**SOURCE:**
How many trips are made by user membership type?¶

there are two type of members ('member','casual') - most popular being casual

In [30]:
trip_df.member_casual.unique()
Out[30]:
array(['member', 'casual'], dtype=object)
In [31]:
trip_df.member_casual.value_counts()
Out[31]:
casual    81057
member    63049
Name: member_casual, dtype: int64

Metric: Average, Min, Max duration by user membership type¶

Below results show that average trip duration of casual type is longer than the member type.

In [32]:
trip_df.groupby(['member_casual']).agg({'duration_in_seconds':['mean','min','max']})
Out[32]:
duration_in_seconds
mean min max
member_casual
casual 1207.330928 1 822692
member 701.427699 1 70798

Metric - Percentage of trips made by bike types and member types¶

Below figure show the percentage of trips made by bike rideable type and user member types. It shows that electric bikes are most popular type, followed by classic bike, and docked bike are least popular type. It also shows that there are more trips made by casual type than member type.

**CHALLENGES:**
a) Using the bike trip analysis above, answer each question on its own line, marked (i), (ii), (iii):
(i) How many trips were made by casual users?
(ii) What is the maximum trip duration in seconds for the member type?
(iii) Which bike type is the least popular?
b) Extend the bike trip analysis above, picking up right after its final sentence.

**COLLECTED MATERIAL:**
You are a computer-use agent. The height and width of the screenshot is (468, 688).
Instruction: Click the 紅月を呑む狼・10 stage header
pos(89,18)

**OUTPUTS BY TASK:**
a)
(i) 81057
(ii) 70798
(iii) Docked bike

b)
In [33]:
b_gp = t[['rideable_type','member_casual']].value_counts(normalize=True).rename('percent').reset_index()
b_gp['percent'] = round((b_gp['percent']*100),2)
In [34]:
fig =  px.bar(b_gp, 
             x="rideable_type", 
             y='percent', 
             width = 500,
             height=500,
             template='simple_white',
             text = 'percent',
             color='member_casual', 
             color_discrete_map={'member': 'gold','casual': 'salmon'}
            )  
fig.update_layout(title='Percent of trip made by bike type by member type',title_x=0.5,uniformtext_minsize=6)
fig.update_traces(texttemplate='%{text:.2f}%', textposition='outside')
fig.show()

Day of the week (Monday-Sunday)¶

From started_at and ended_at features, extract start/end day of the week. Add 'start_day_of_week' and 'end_day_of_week' columns with Monday=0,..., Friday = 4, Saturday = 5, Sunday=6. We could use this feature to identify which day (Mon-Sun) the trips were started/ended.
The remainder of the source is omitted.